This struck a nerve. Many of the parallels today to the trusts of the late 1800s/early 1900s are very apt. You have one factory making multiple labels of a food type. Or two. Or three. You have 101 brands of cat food contaminated because a single company is involved in making them all. You have single companies that make the entire array of supposed “competing products” that people believe are competing with each other.
There’s something very wrong about this. It seems to me that the anonymous commenter on Slashdot is hitting the point quite close to home; we wouldn’t have a problem with regulatory capture if there weren’t huge, overarching megacorporations running fake “competing brands”, exerting monopoly or near-monopoly pressures that destroy the idea of the “free market” that the libertarian/conservatives believe exists.

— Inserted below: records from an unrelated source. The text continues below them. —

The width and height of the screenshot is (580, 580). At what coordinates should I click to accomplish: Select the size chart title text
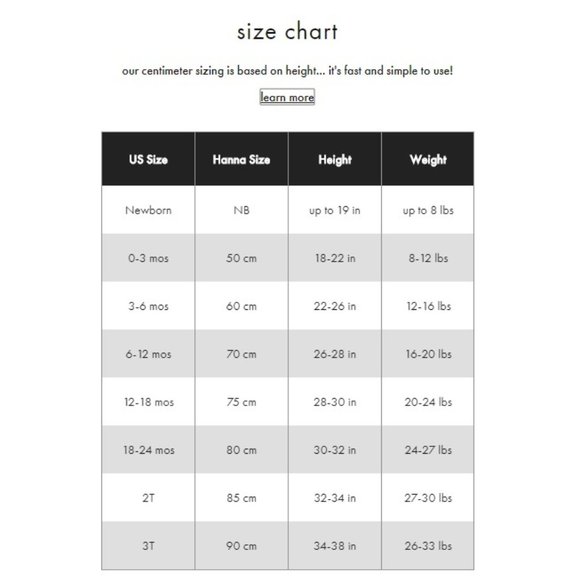pos(287,31)
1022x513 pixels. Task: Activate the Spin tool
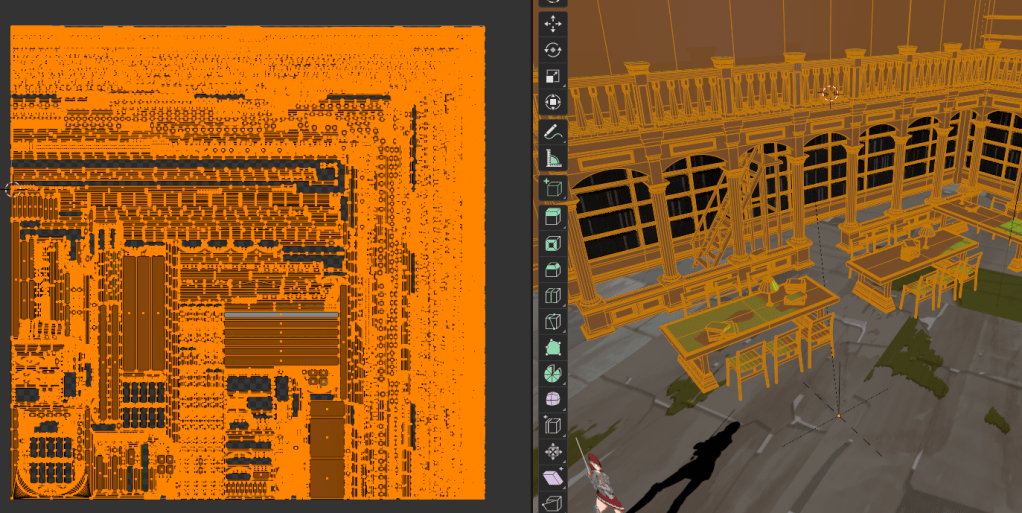click(552, 374)
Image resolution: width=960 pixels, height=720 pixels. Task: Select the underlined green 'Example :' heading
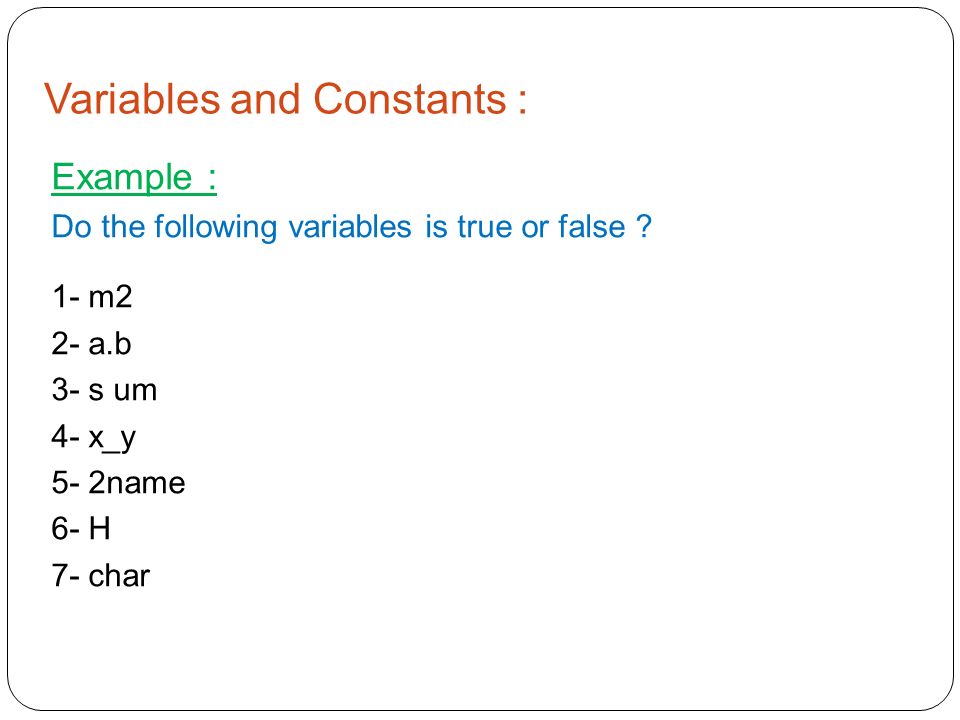134,178
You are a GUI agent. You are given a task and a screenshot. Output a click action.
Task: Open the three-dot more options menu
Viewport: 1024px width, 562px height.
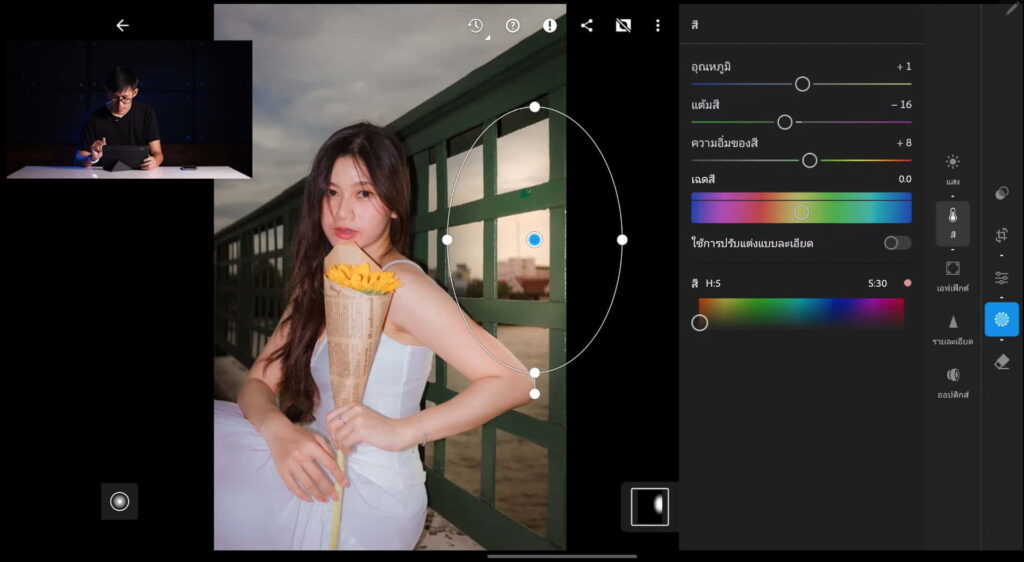(x=658, y=26)
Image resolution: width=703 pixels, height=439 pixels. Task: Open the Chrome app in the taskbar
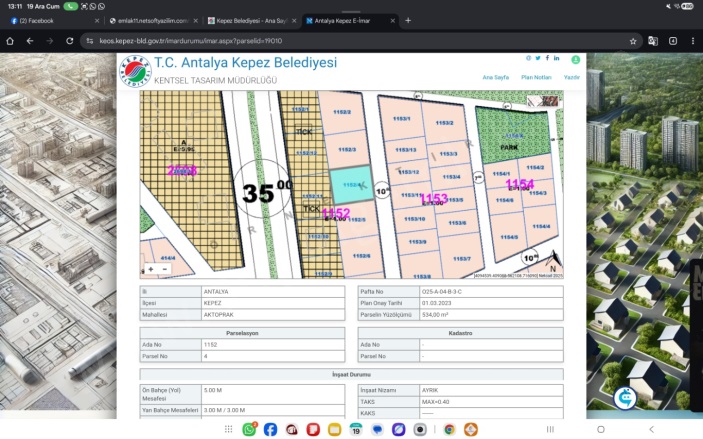tap(449, 429)
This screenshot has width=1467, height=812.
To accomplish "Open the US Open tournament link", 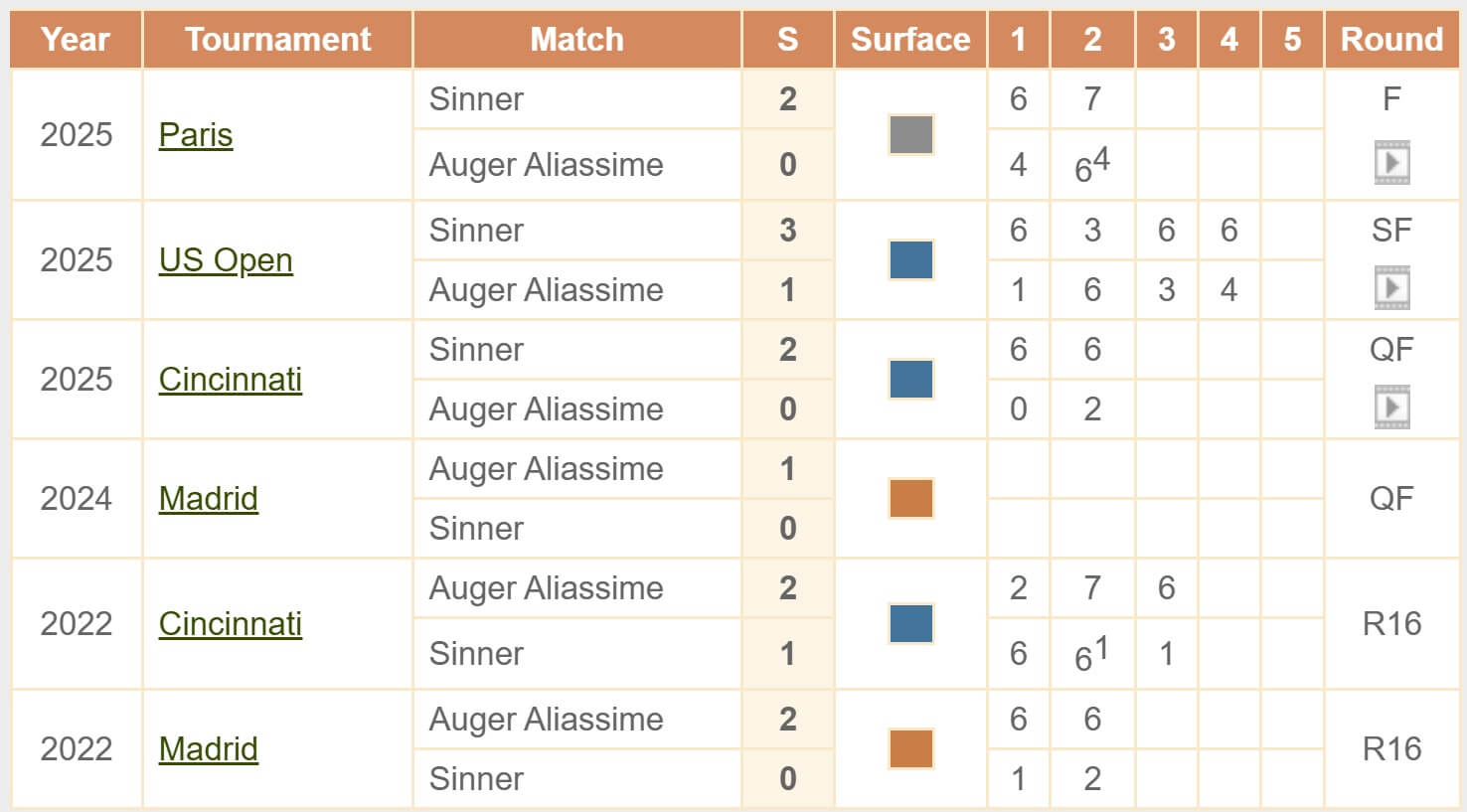I will (226, 260).
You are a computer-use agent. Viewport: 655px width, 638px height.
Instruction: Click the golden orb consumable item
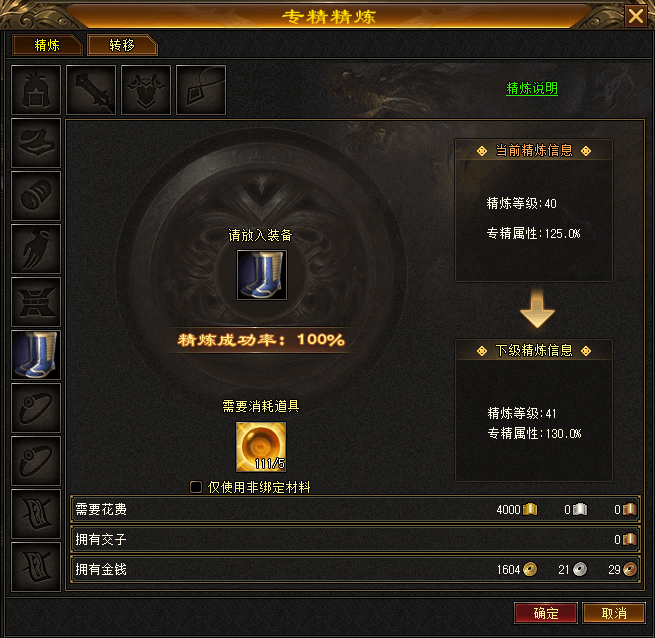point(261,447)
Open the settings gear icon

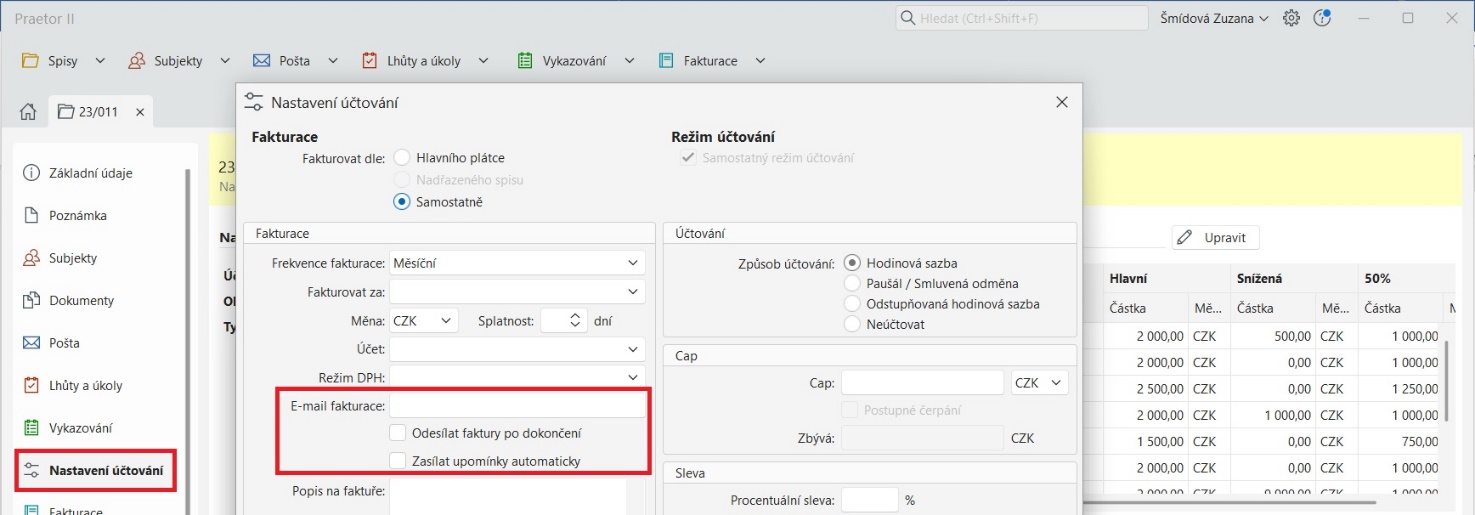pyautogui.click(x=1291, y=18)
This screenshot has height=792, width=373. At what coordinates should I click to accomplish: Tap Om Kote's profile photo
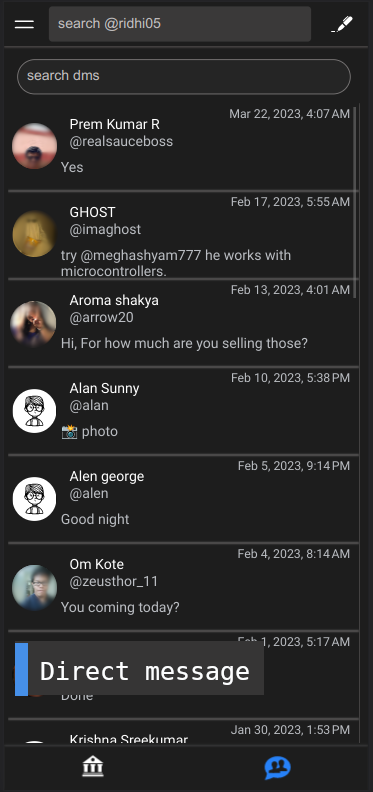[34, 587]
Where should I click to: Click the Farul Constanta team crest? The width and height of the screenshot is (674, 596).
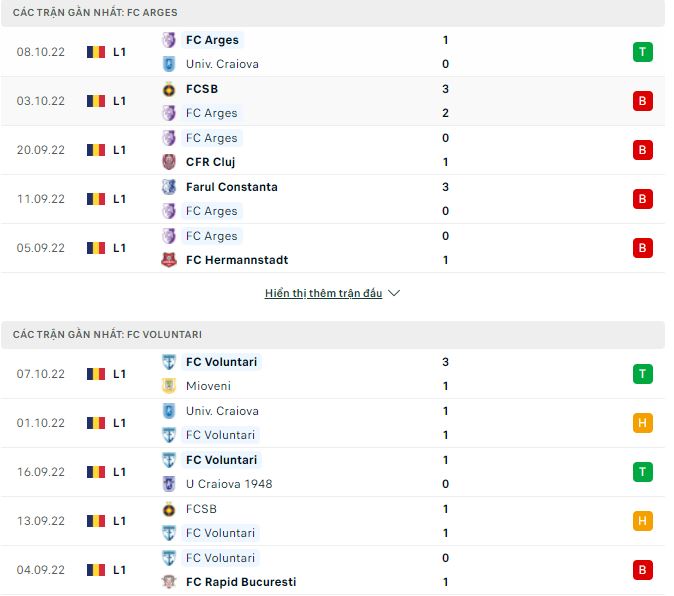(x=169, y=187)
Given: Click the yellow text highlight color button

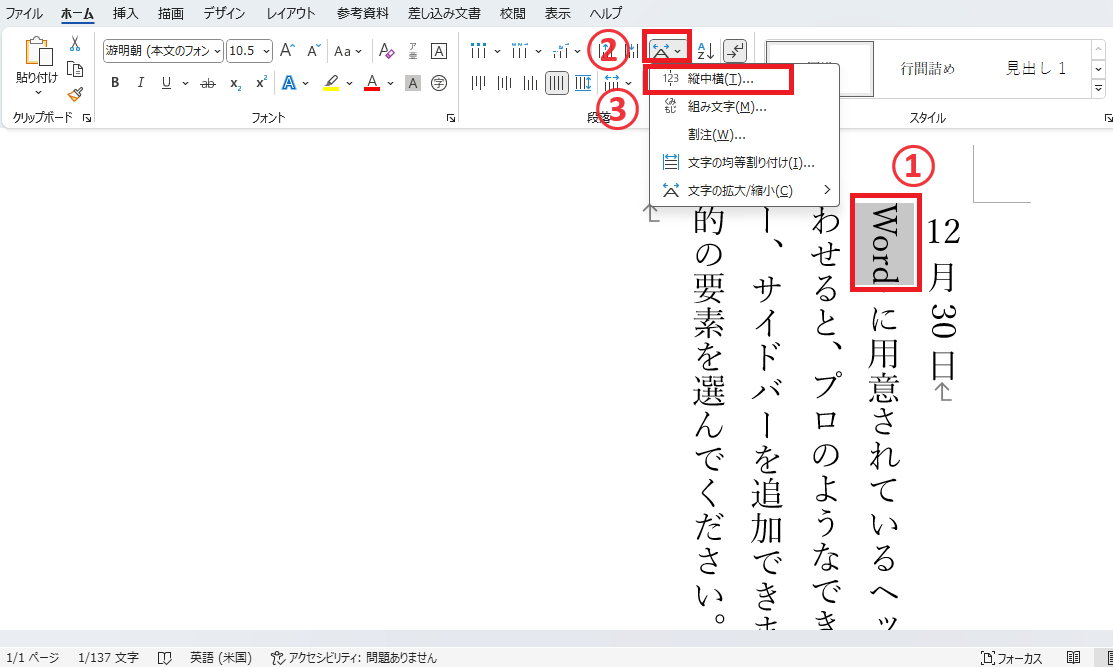Looking at the screenshot, I should pos(333,83).
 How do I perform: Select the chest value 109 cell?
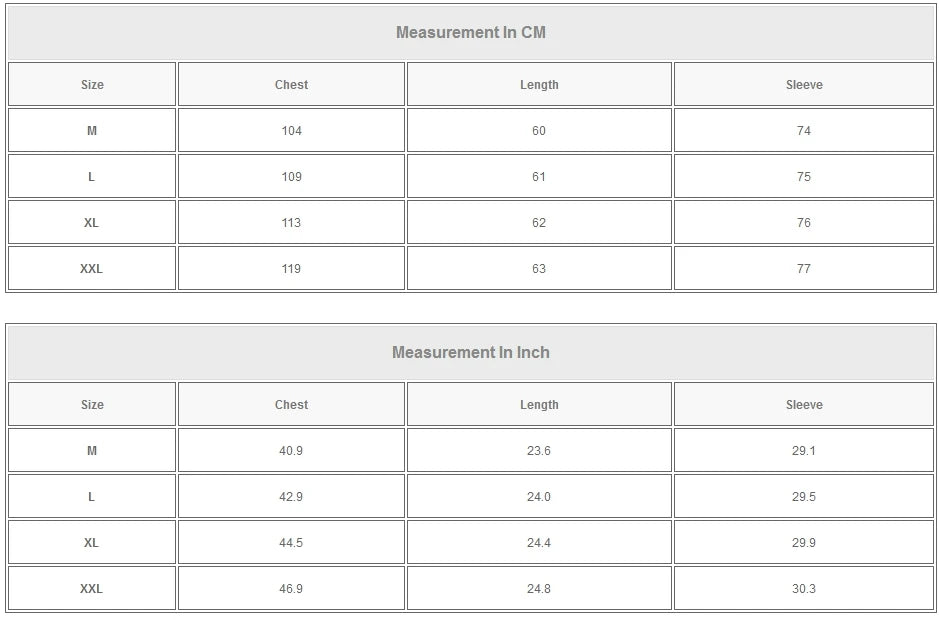pyautogui.click(x=291, y=177)
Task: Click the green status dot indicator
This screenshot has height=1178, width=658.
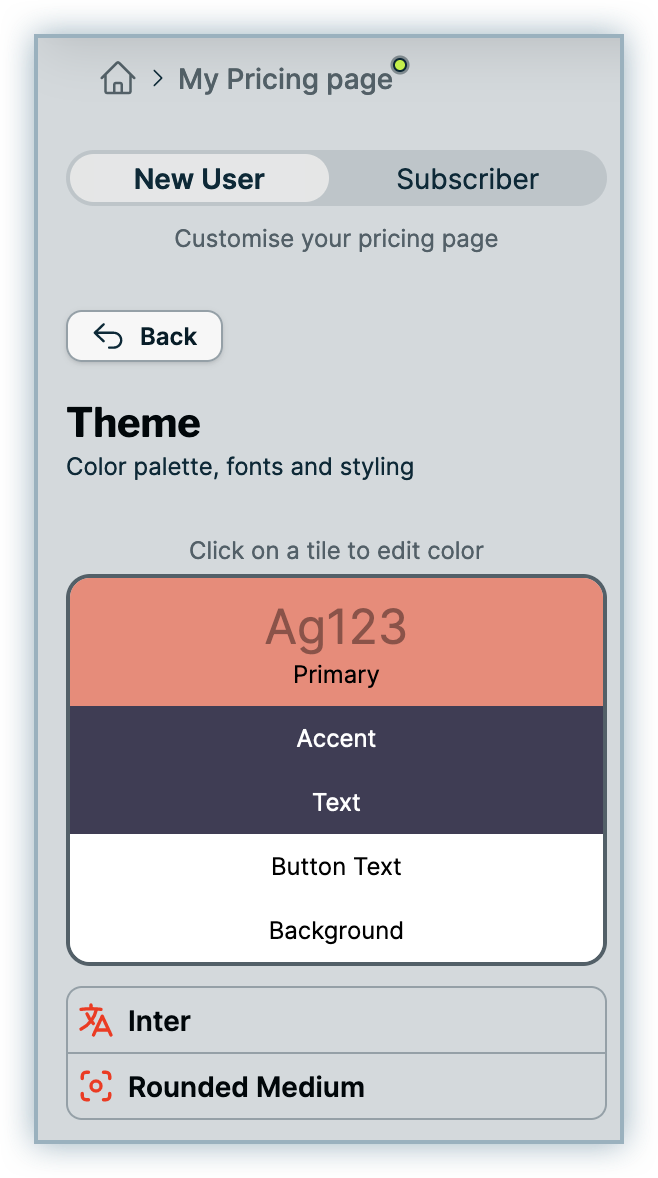Action: point(400,66)
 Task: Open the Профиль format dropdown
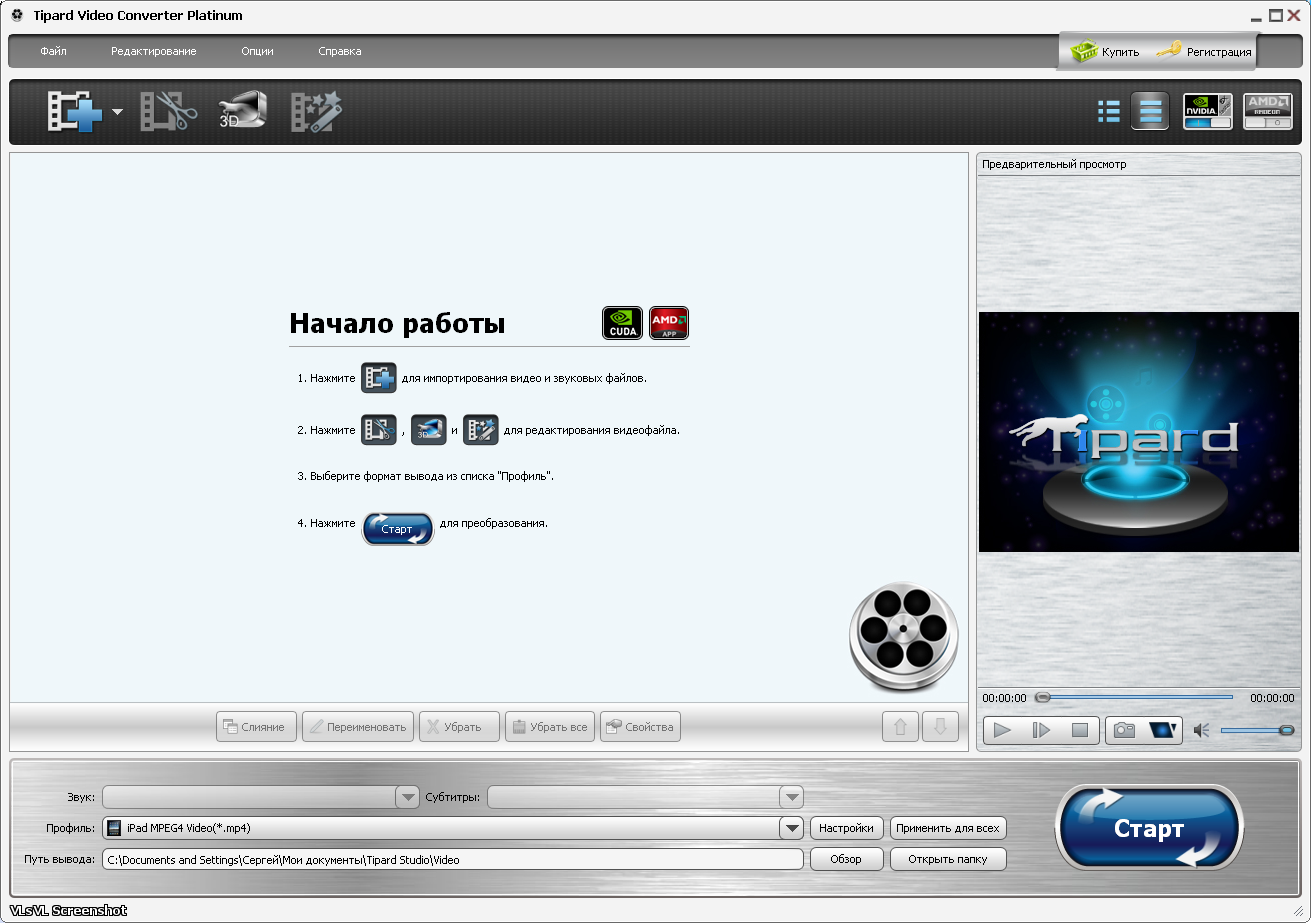pos(792,828)
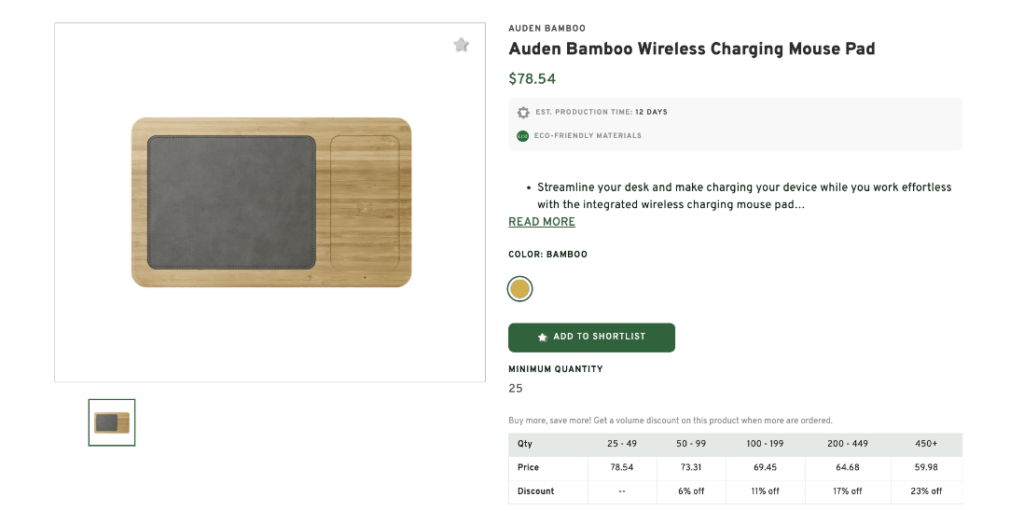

So I’d like to ask some readers from both sides of the aisle here (not political parties mind you, but just economics-wise): do we actually have a “free market” today? Can we even consider our market a “free market” when there are megacorps like Kraft, or Pepsico/”Yum Brands”, or any of the other giants that constitute monopolies, skewing the result? If not, is there a fix to be had, short of another round of trust-busting and the re-institution of most of the anti-monopolist rules that it seems have been done away with in the “deregulation fever” of the past few decades?

Different labeling often occurs because it’s a different product. And at least some of the time, these companies are successful because they are responsive to differing tastes.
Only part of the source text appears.